The Unknown

Donald Rumsfeld famously said:

“... as we know, there are known knowns; there are things we know we know. We also know there are known unknowns; that is to say we know there are some things we do not know. But there are also unknown unknowns — the ones we don't know we don't know.”

At first is seems whimsical and likely to incur great mirth, but a closer look reveals that it has a lot it has a lot relevance to long lived code.
On any but the most simplistic project the features and requirements will continue to evolve, often way beyond the original scope. If we only code for what we know today, then every evolution of the features is likely to be more difficult and time consuming.

Coding for this evolution before it occurs is a real challenge for the programmer.

To meet this challenge you should use the following techniques: Generalisation, Data Driven Programming.

Generalisation

Instead of being very specific on everything all of the time, try to generalise everything as much as possible. For, the less logic you build into the actual code, the less changes will be needed to accommodate future changes.

The less specific handling you do in your code, the less complicated the code is and the less the chance that you make a mistake.

When handling data you should always ask yourself how much you really need to know about the bit of data. If you are merely asked to store and retrieve some data, then do just that. Treat yourself like the postman — you deliver an envelope, but you need not concern yourself with its contents.

Your client will always tell you that this field or that value is “a special case”. It is easy to fall into the trap of believing them and not making the distinction between what is special to them and what needs to be special to the program that handles that bit of data.

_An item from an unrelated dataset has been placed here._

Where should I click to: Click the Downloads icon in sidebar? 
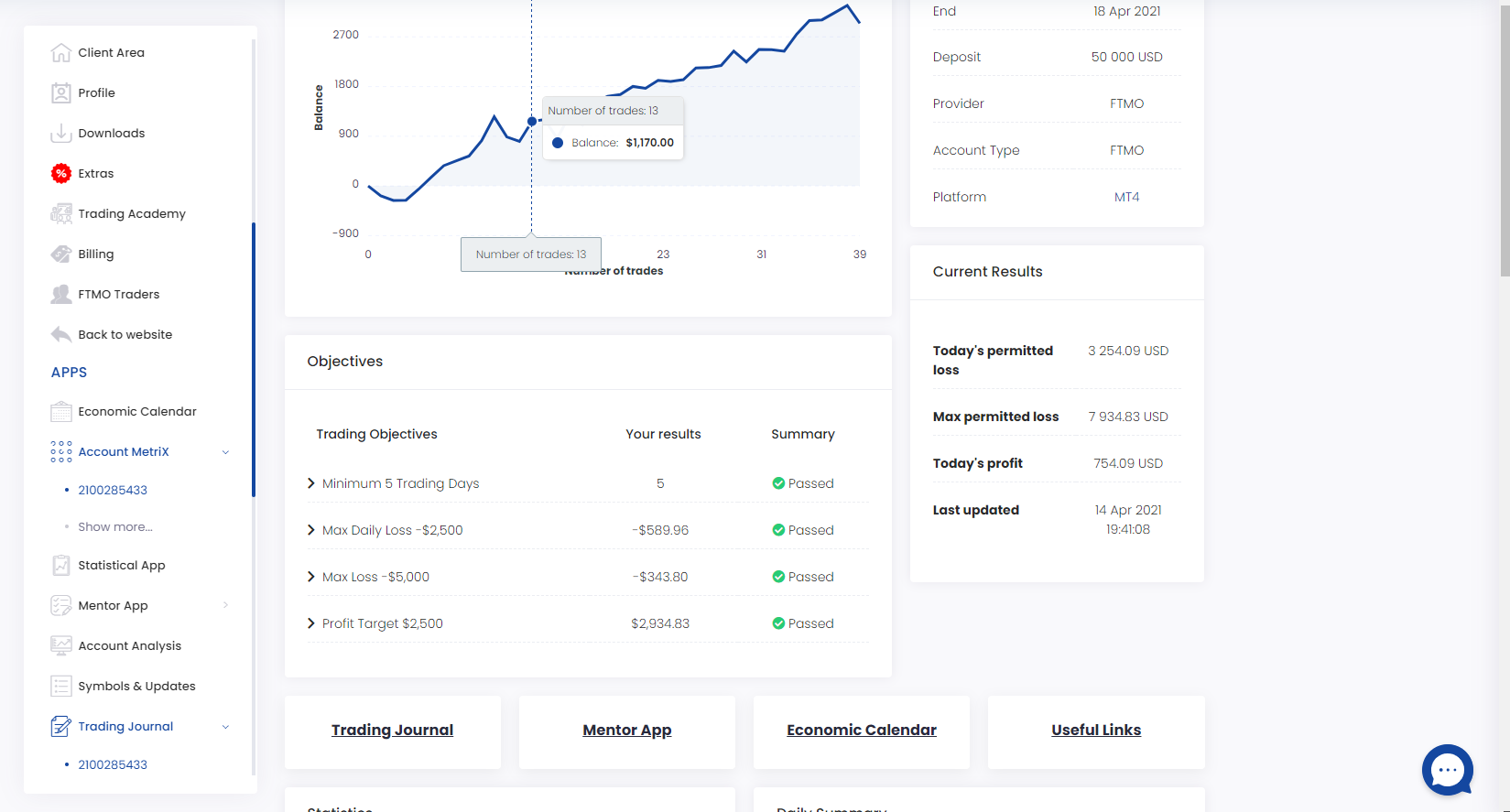pos(61,134)
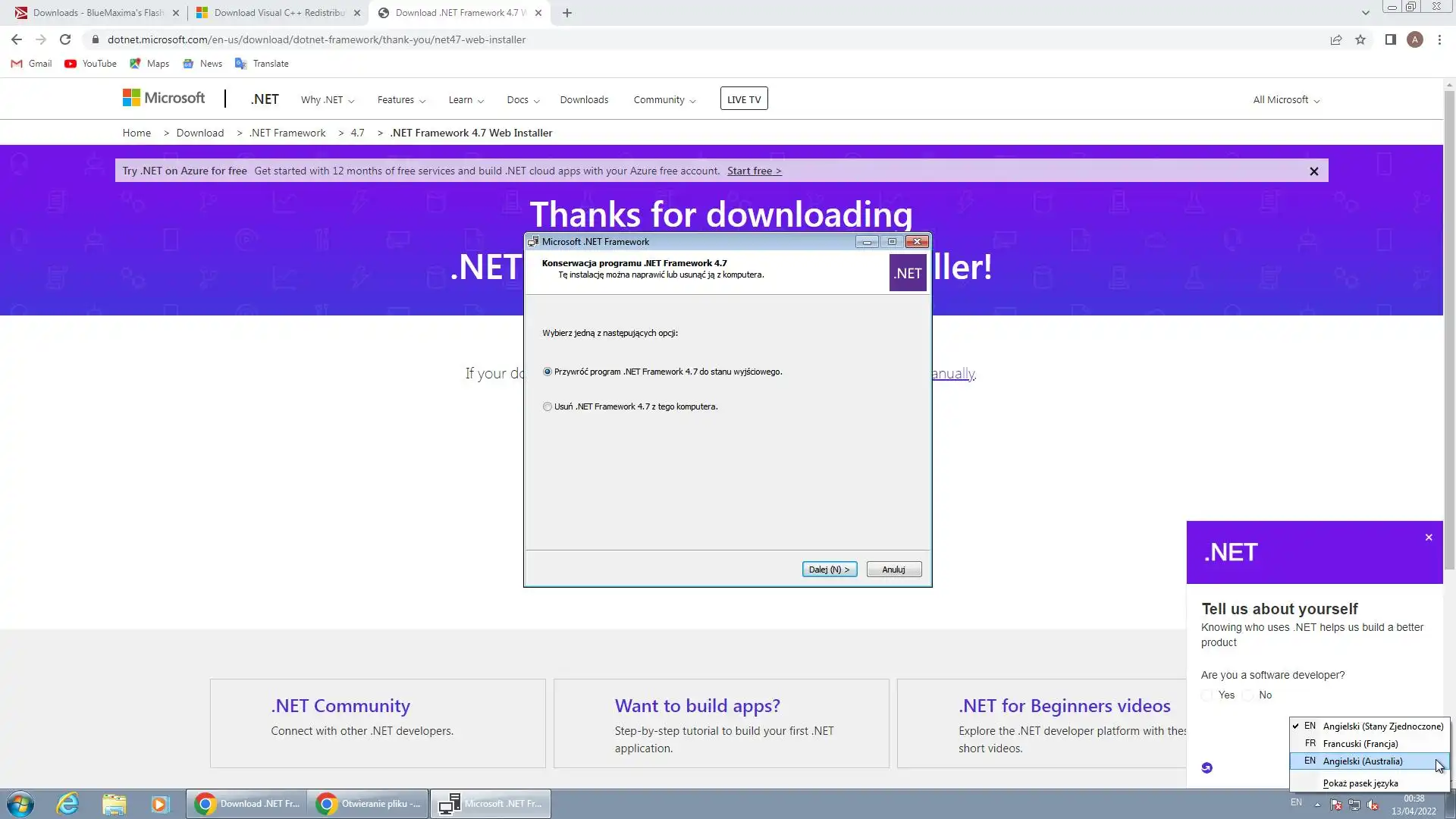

They will also tell you that each scenario is completely different and needs to be handled differently. This is true when viewed from their perspective, but need not be true for the implementation. From the programmer's perspective two items might be identical in how they are processed, even if they have vastly differing meanings to the client.

A real life example:

I worked on a project where jobs, consisting of groups of files, needed to be pushed out to a network of multiple servers, and we had to activate, de-activate and check the status of the jobs by directly interfacing with the server.

In order to keep track of each job and the servers and options that each job employed we made use of a data base. There was a table with a row for each job. The columns obviously contained information that we needed to keep track of the jobs.

However, we were not the only users of these jobs. After the system had been in place for a while a new user wanted to keep track of a job specific attribute — which had nothing to do with the process we were implementing. It was just a little bit of information that needed to be shunted around.

The DB team wanted to add a column to the job table to represent this specific attribute. They wanted me to parse the value from on of the input files and propagate it to that column.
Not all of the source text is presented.